PROVIDED RECORDS:
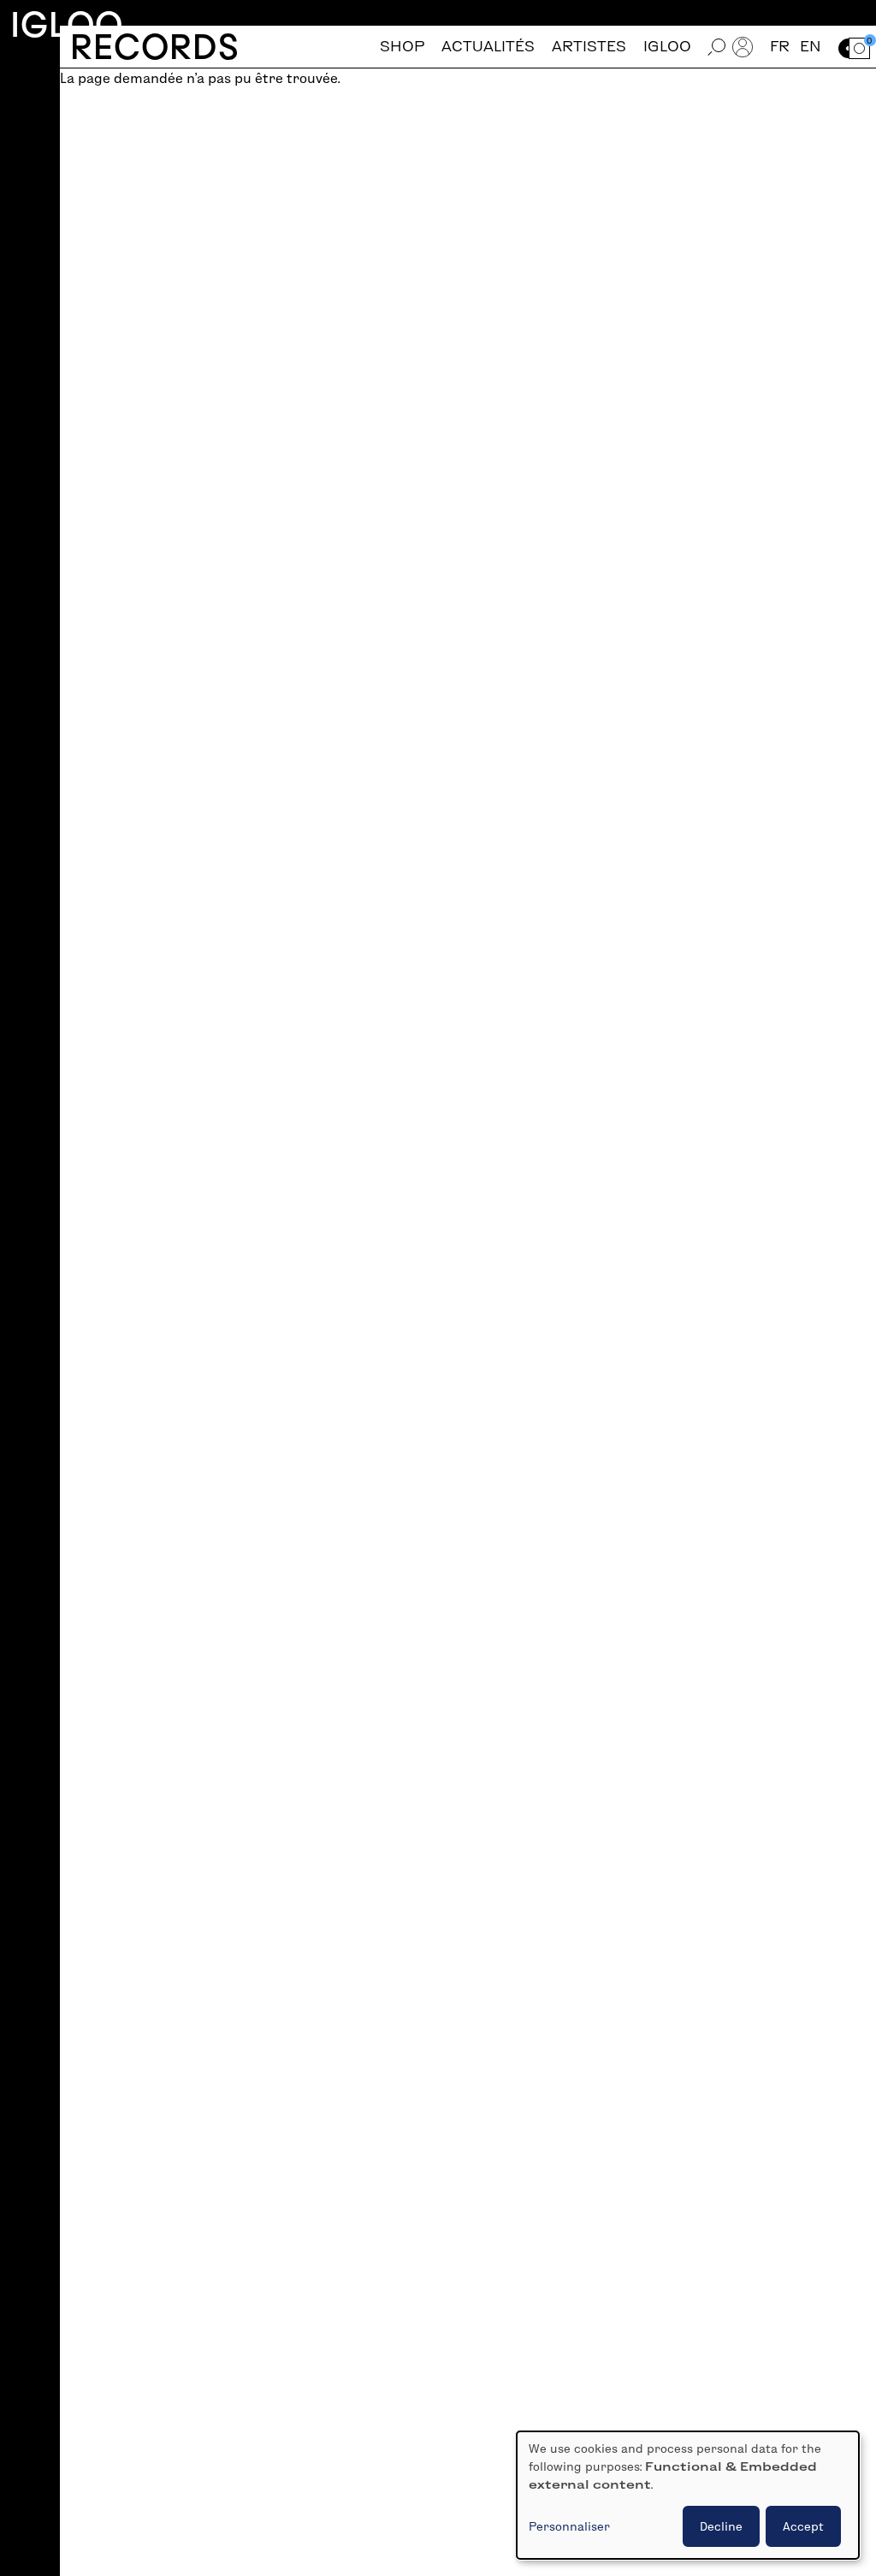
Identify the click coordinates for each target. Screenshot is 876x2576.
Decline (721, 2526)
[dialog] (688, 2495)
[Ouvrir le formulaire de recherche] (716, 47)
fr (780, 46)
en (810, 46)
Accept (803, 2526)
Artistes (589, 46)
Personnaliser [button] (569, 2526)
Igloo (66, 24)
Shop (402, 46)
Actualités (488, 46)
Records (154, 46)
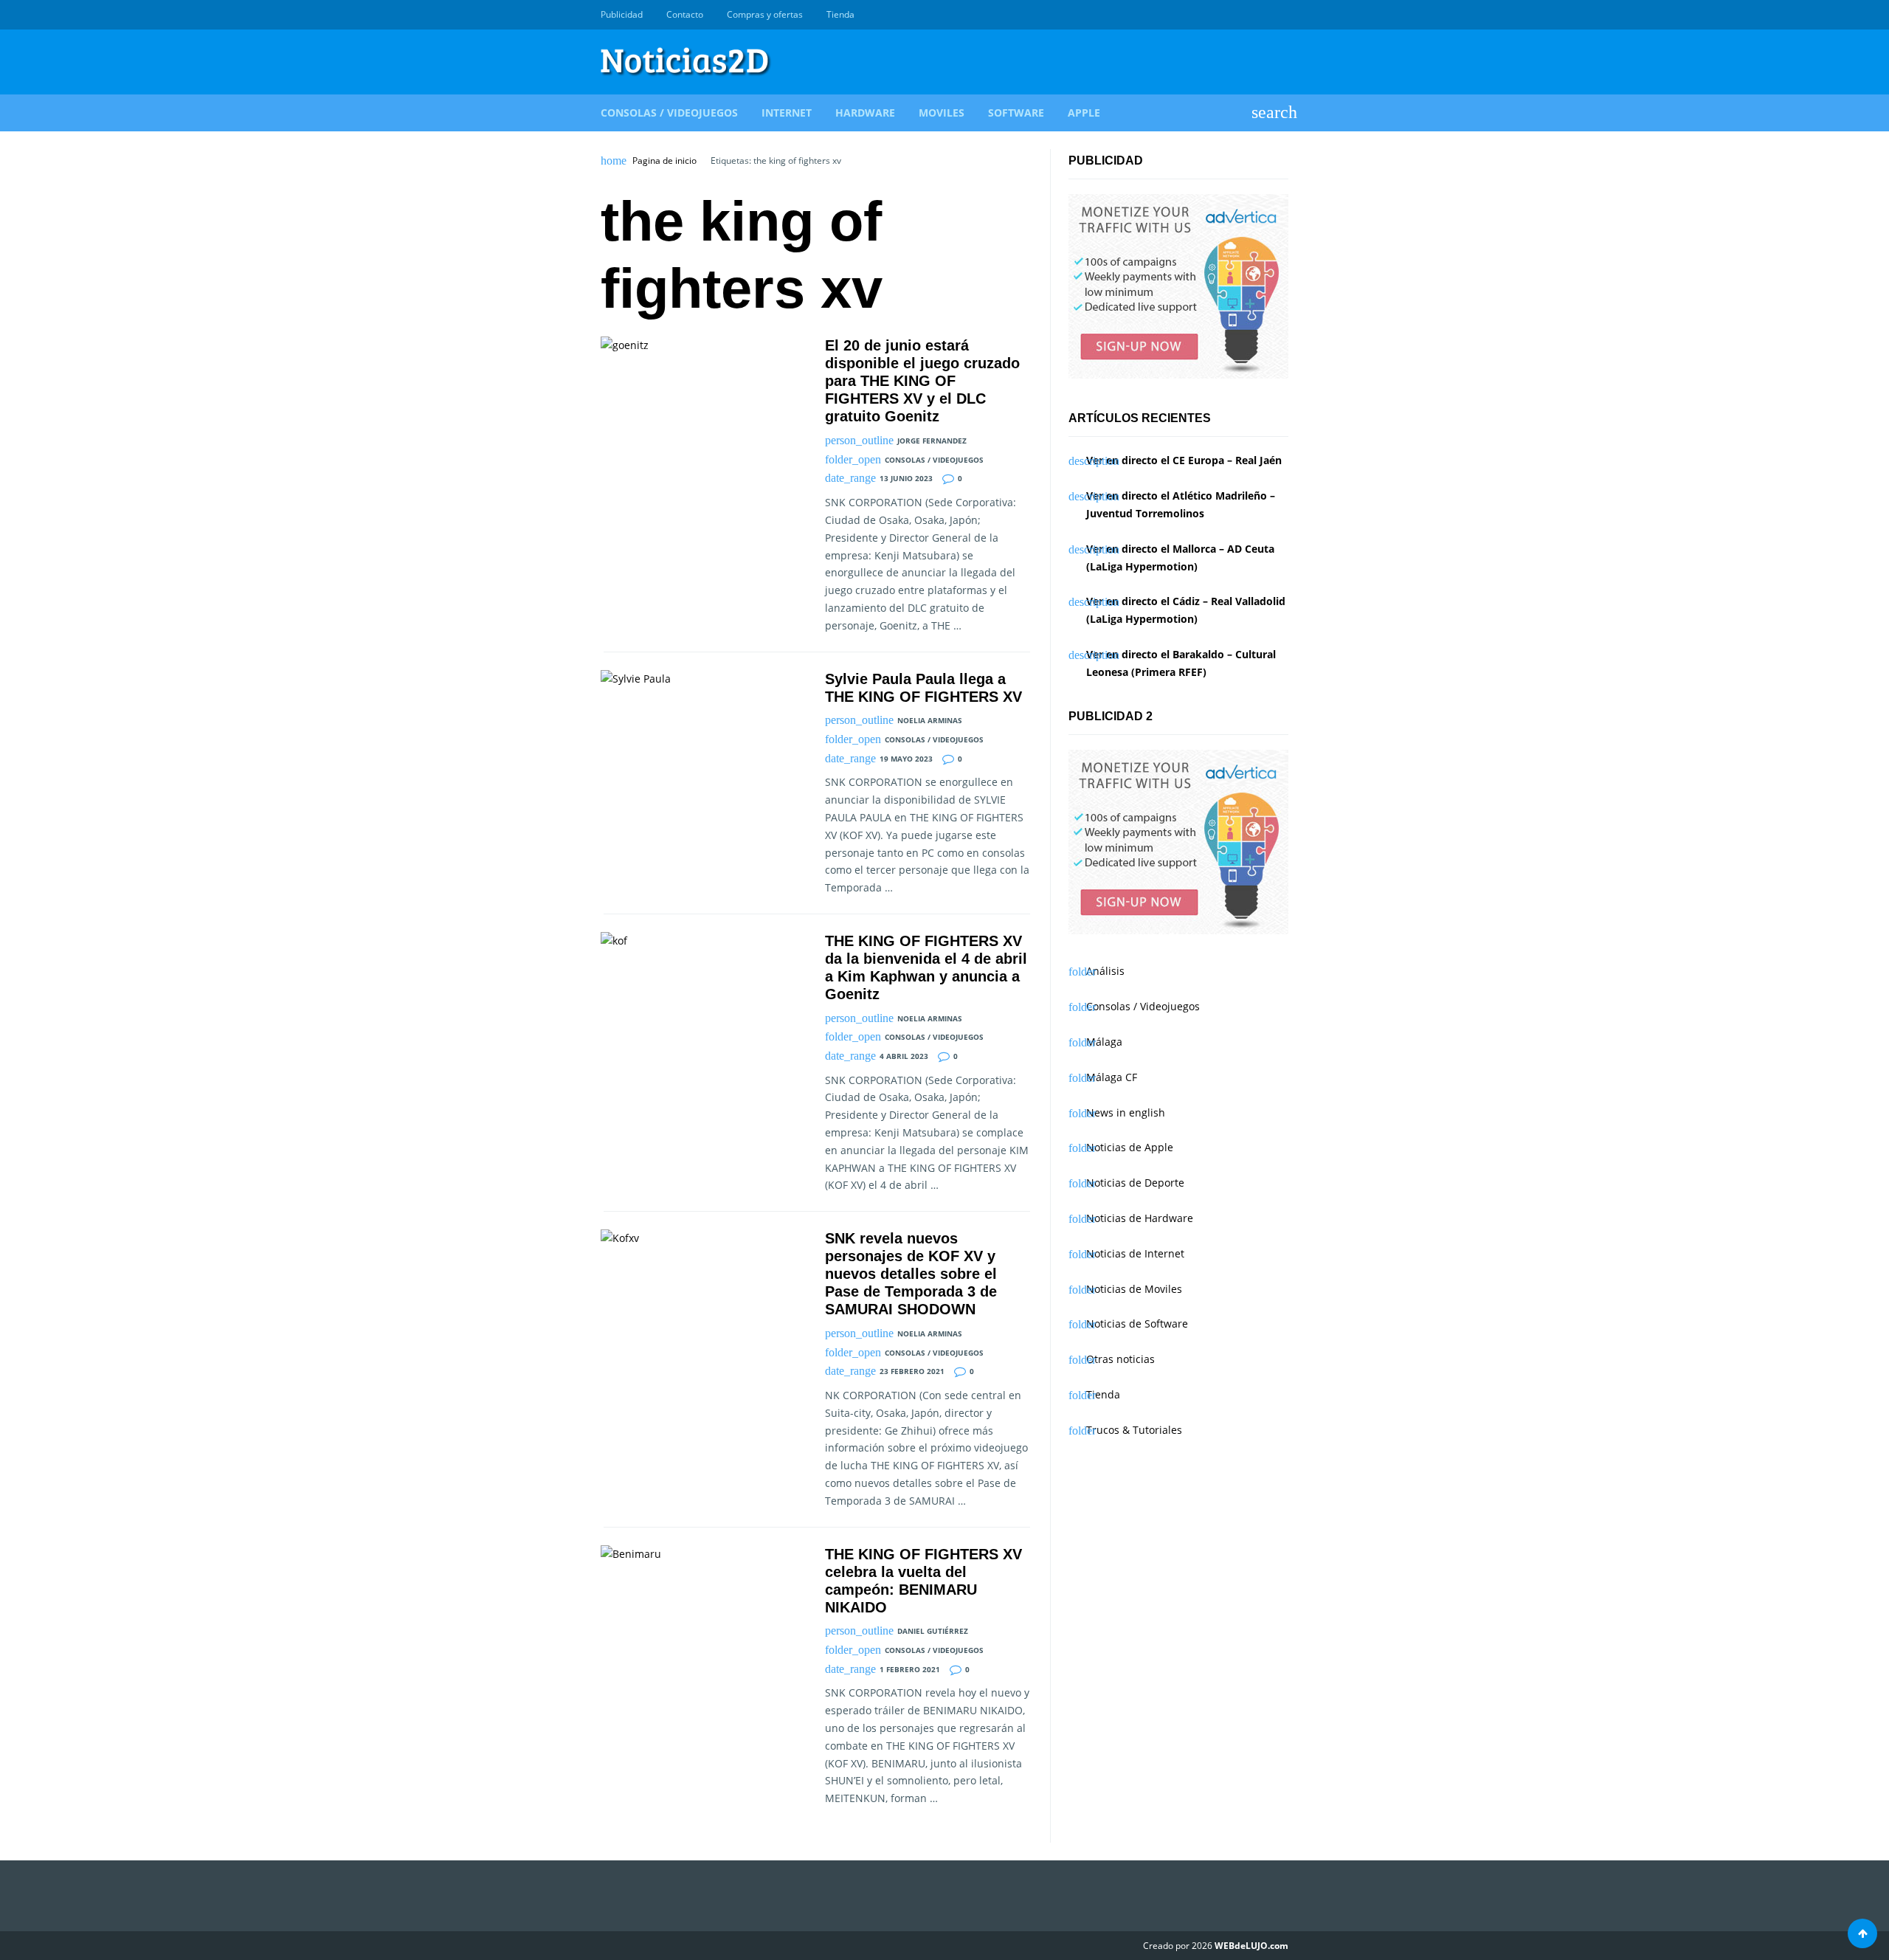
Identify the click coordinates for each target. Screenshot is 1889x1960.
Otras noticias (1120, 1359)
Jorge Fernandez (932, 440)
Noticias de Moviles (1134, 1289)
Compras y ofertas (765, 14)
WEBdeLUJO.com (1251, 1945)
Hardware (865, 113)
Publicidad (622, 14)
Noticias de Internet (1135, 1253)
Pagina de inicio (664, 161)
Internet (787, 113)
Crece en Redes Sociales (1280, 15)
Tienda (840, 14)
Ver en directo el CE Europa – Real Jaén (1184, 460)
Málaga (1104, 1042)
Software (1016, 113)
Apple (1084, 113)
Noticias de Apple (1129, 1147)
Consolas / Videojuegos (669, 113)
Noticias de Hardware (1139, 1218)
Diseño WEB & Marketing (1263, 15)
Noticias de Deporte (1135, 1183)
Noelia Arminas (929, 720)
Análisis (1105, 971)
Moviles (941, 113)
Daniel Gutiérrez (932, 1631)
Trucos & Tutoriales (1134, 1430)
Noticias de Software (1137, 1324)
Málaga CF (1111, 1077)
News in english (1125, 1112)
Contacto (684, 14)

ACTIVITY:
Where the line containing "Málaga (1104, 1042)" appears, start copying, and go on exactly through the last line of the data.

WRITTEN SOLUTION:
Málaga (1104, 1042)
Software (1016, 113)
Apple (1084, 113)
Noticias de Apple (1129, 1147)
Consolas / Videojuegos (669, 113)
Noticias de Hardware (1139, 1218)
Diseño WEB & Marketing (1263, 15)
Noticias de Deporte (1135, 1183)
Noelia Arminas (929, 720)
Análisis (1105, 971)
Moviles (941, 113)
Daniel Gutiérrez (932, 1631)
Trucos & Tutoriales (1134, 1430)
Noticias de Software (1137, 1324)
Málaga CF (1111, 1077)
News in english (1125, 1112)
Contacto (684, 14)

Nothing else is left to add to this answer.